Origin of Magnetic Relaxation Barriers in a Family of Cobalt(II)-Radical Single-Chain Magnets: Density Functional Theory and Ab Initio Calculations.

Density functional theory (DFT) and ab initio calculations were performed to probe the origin of the magnetic relaxation barriers for two finite single-chain magnets (SCMs) featuring a one-dimension chain, Co(hfac)2(R-NapNIT) (R-NapNIT = 2-(2'-(R-)naphthyl)-4,4,5,5-tetramethylimidazoline-1-oxyl-3-oxide, R = MeO (1) or EtO (2)).

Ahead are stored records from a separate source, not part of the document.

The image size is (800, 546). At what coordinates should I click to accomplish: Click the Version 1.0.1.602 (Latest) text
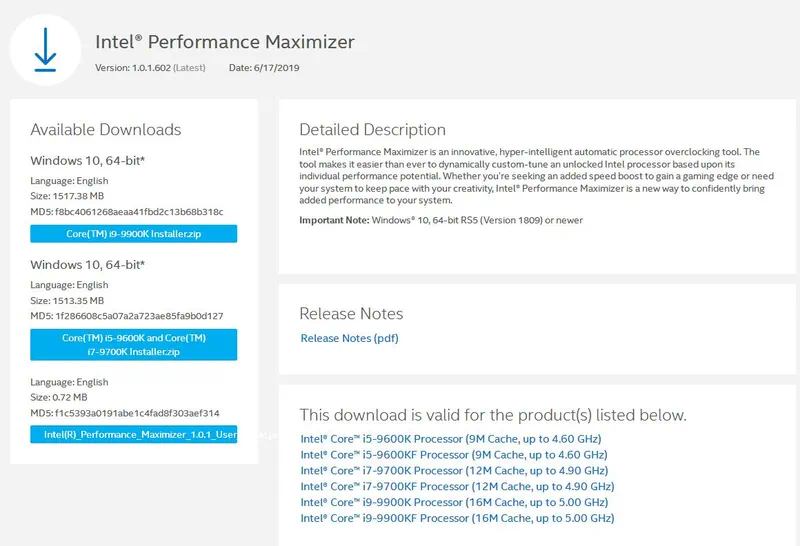(150, 68)
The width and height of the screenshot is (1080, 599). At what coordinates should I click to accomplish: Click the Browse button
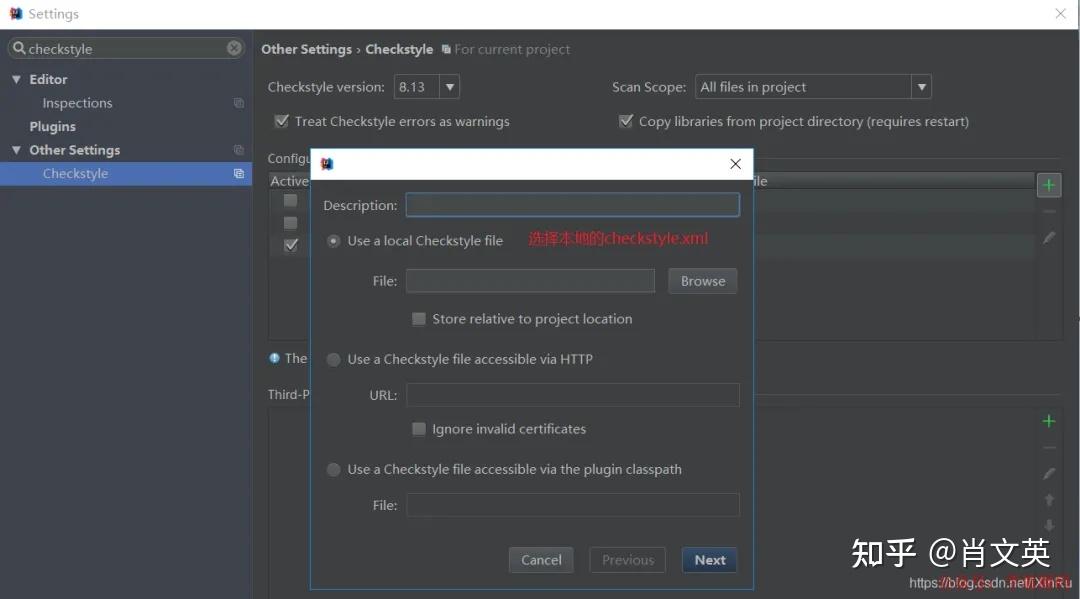[x=703, y=281]
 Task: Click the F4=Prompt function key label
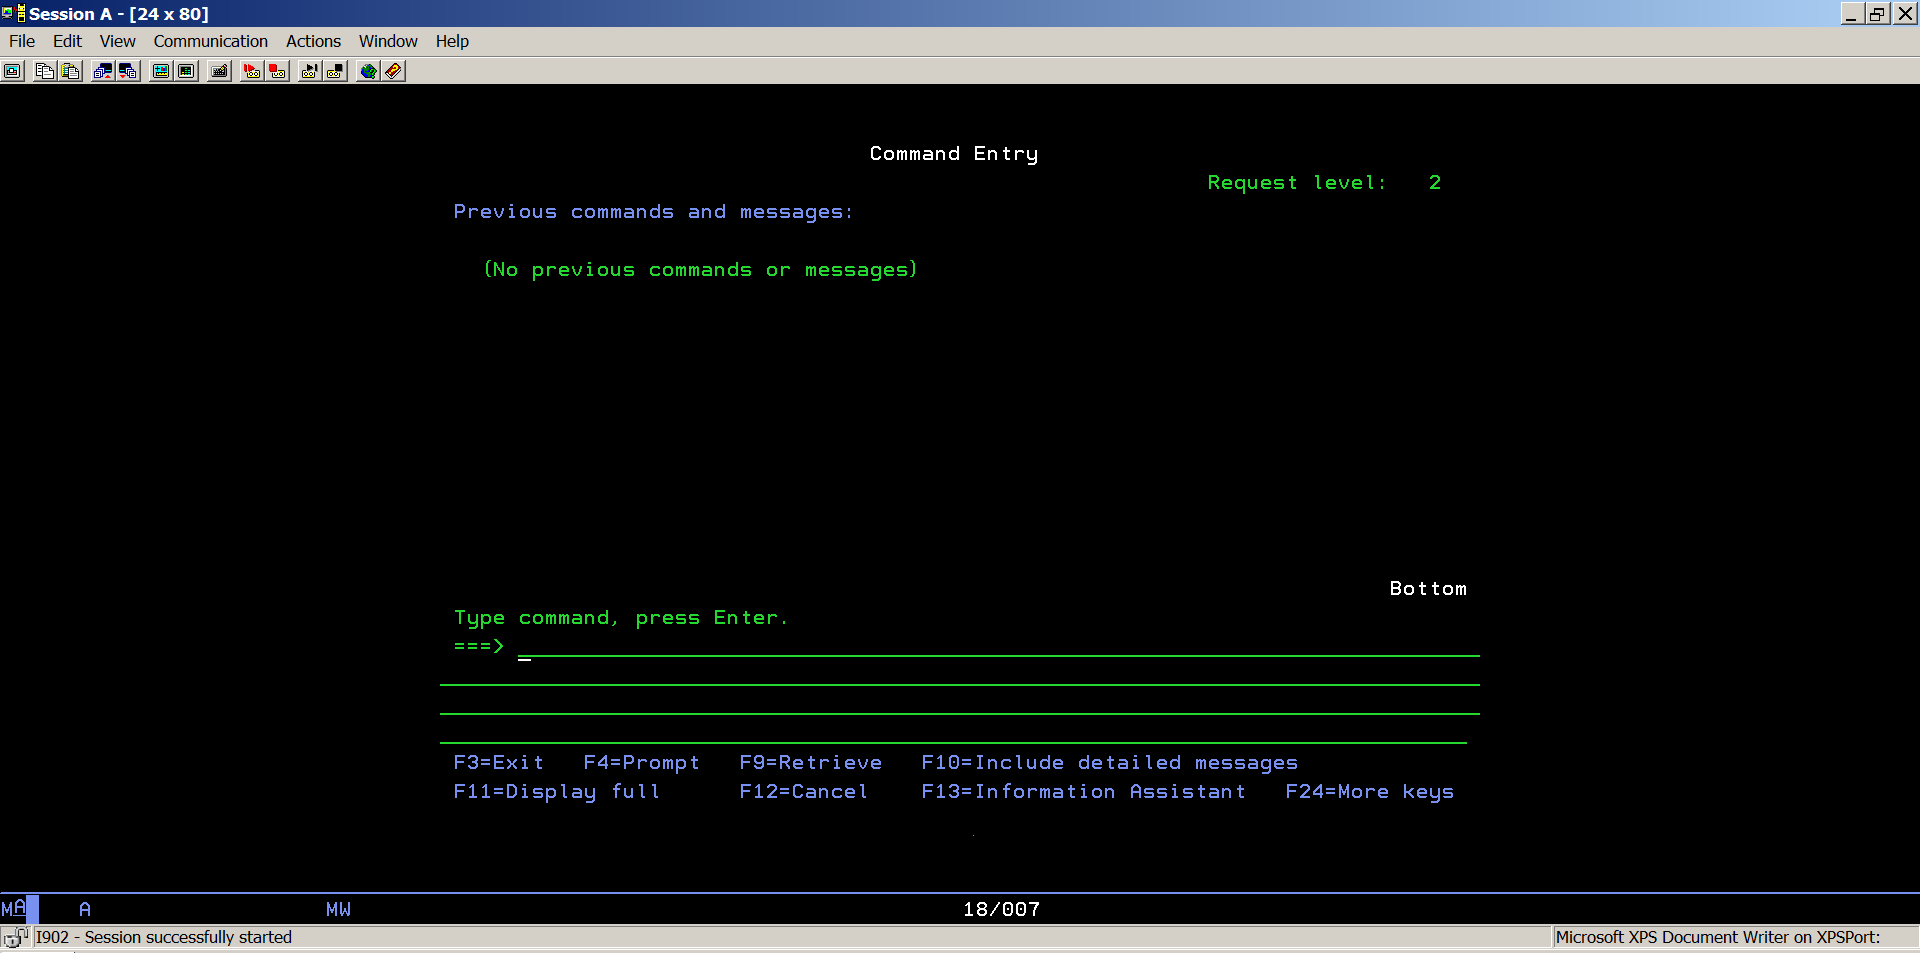[641, 763]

Our calculations show that the strong intrachain CoII-CoII exchange coupling interactions transmitted by radicals can contribute much more than ionic anisotropy to the height of the reversal barrier of magnetization for the single-chain magnets (SCMs) with |2E| < |4J/3|. In addition, the anisotropic energy barrier ΔA decreases with the decrease of |2E/J| ratio and finally vanishes in the limit of broad domain walls (|2E| < < |4 J/3|). Therefore, the total magnetic relaxation energy barriers of two SCMs mostly originate from the correlation energy barrier Δξ deriving from the indirect ferromagnetic interaction between CoII-CoII transmitted by the strong CoII-radical antiferromagnetic interactions.